Lorsqu’un livre est mis en vente, le prix en est ordinairement fixé en raison du nombre des feuilles qu’il contient, de la nature de l’impression, des ornements qui l’accompagnent, de la qualité du papier, et aussi du nombre d’exemplaires tirés. Si c’est un ouvrage tombé dans ce qu’on appelle le domaine public, ce prix sera d’autant moins élevé que la concurrence sera devenue plus nombreuse, et alors il ne pourra guère éprouver une grande diminution ; si au contraire il s’agit de l’œuvre d’un auteur vivant, surtout de celui d’un écrivain haut placé dans la littérature ou dans les sciences, ce prix s’élèvera en proportion de l’importance de la somme que le libraire aura été obligé de débourser pour l’acquisition du manuscrit. Cependant il arrivera de deux choses l’une : ou l’ouvrage aura du succès, fera même une grande sensation, et alors il pourra être réimprimé, multiplié à l’infini, avec des augmentations successives, et bientôt il entrera dans le recueil des œuvres de l’auteur ; ou bien il ne sera que faiblement goûté, peut-être même passera-t-il tout à fait inaperçu, et dans ce cas il n’y aura pas lieu à le réimprimer.

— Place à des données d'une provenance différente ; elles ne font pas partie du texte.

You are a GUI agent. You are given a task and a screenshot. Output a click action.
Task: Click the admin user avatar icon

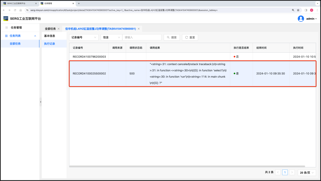tap(301, 19)
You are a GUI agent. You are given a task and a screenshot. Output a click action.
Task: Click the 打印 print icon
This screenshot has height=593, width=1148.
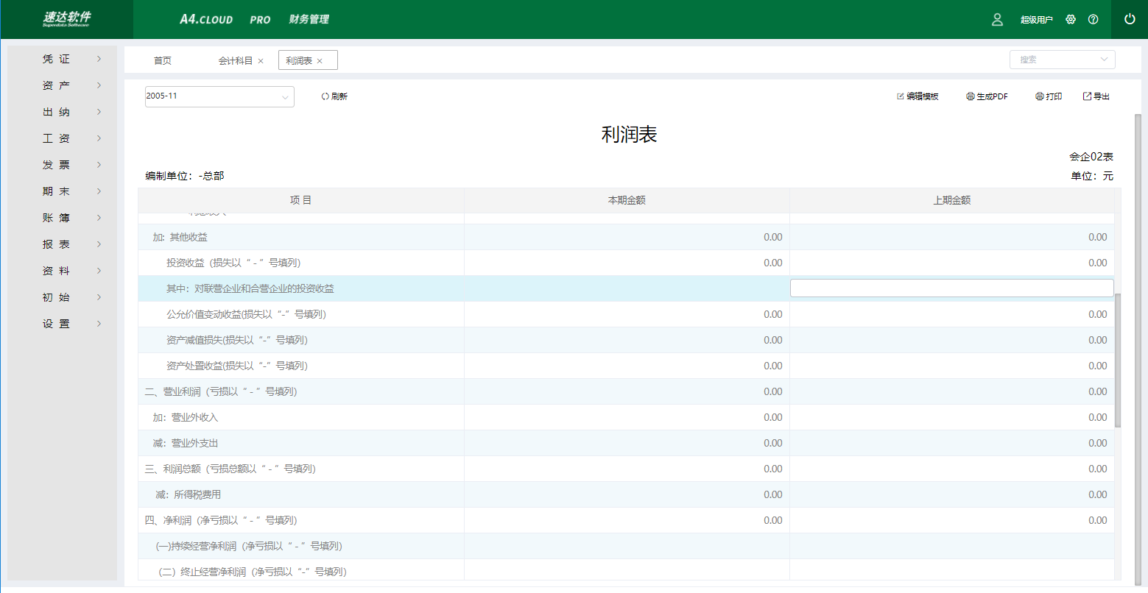(x=1039, y=96)
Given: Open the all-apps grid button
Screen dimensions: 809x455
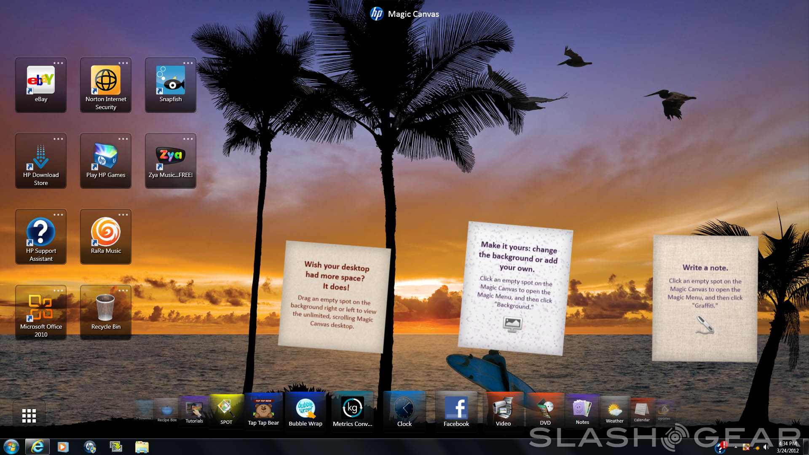Looking at the screenshot, I should (x=29, y=415).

Eh bien ! il est presque certain qu’au bout de quelques années, des nouveautés dont le succès aura été d’abord si différent, subiront également une grande réduction dans leurs prix ; et peut-être même cette réduction atteindra-t-elle les premières éditions du meilleur livre, plus sensiblement encore que l’ouvrage le plus médiocre, ou que le livre qui, après avoir marqué dans une science, aurait été remplacé par un autre mieux tenu au courant des progrès de cette même science. Néanmoins, par la suite, il pourrait arriver que des éditions incomplètes, bannies depuis longtemps des bibliothèques choisies[1], que des ouvrages de science devenus surannés, qu’enfin des livres auxquels, dans l’origine, personne n’aura fait attention, fussent recherchés avec le

  1. Les réimpressions des bons ouvrages anciens et modernes, dans toutes tes langues, qui paraissent journellement, non-seulement rendent ces ouvrages de plus en plus communs, ce qui contribue beaucoup à en faire tomber le prix, mais encore, lorsque ces réimpressions présentent des textes meilleurs et plus complets que ceux qu’on avait déjà, elles effacent presque entièrement les premières éditions. Il est donc tout naturel qu’on écarte des bibliothèques récemment formées d’anciennes éditions qui ont été remplacées par de meilleures, et dont la conservation ferait un double emploi à peu près inutile. Cela explique la chute subite du prix de plusieurs belles éditions des classiques grecs et latins, que des bibliomanes peu lettrés disputaient jadis aux savants, et dont ils ne se soucient plus depuis que ces livres ont cessé d’être précieux.